[Collected data]
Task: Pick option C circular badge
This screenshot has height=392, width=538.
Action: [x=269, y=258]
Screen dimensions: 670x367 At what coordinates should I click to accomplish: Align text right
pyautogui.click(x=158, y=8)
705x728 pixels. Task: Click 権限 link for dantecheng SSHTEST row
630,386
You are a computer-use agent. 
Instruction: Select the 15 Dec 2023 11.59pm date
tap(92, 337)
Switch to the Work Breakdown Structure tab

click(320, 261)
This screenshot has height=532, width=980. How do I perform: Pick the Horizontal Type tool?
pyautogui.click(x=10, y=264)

▶ **The problem**
Could you output every entry above exactly as it stands?

▶ **Reply to the exercise**
Task: Pick option C circular badge
This screenshot has height=392, width=538.
Action: [x=269, y=258]
Screen dimensions: 670x367 At what coordinates should I click to accomplish: Align text right
pyautogui.click(x=158, y=8)
705x728 pixels. Task: Click 権限 link for dantecheng SSHTEST row
630,386
You are a computer-use agent. 
Instruction: Select the 15 Dec 2023 11.59pm date
tap(92, 337)
Switch to the Work Breakdown Structure tab

click(320, 261)
This screenshot has height=532, width=980. How do I perform: Pick the Horizontal Type tool?
pyautogui.click(x=10, y=264)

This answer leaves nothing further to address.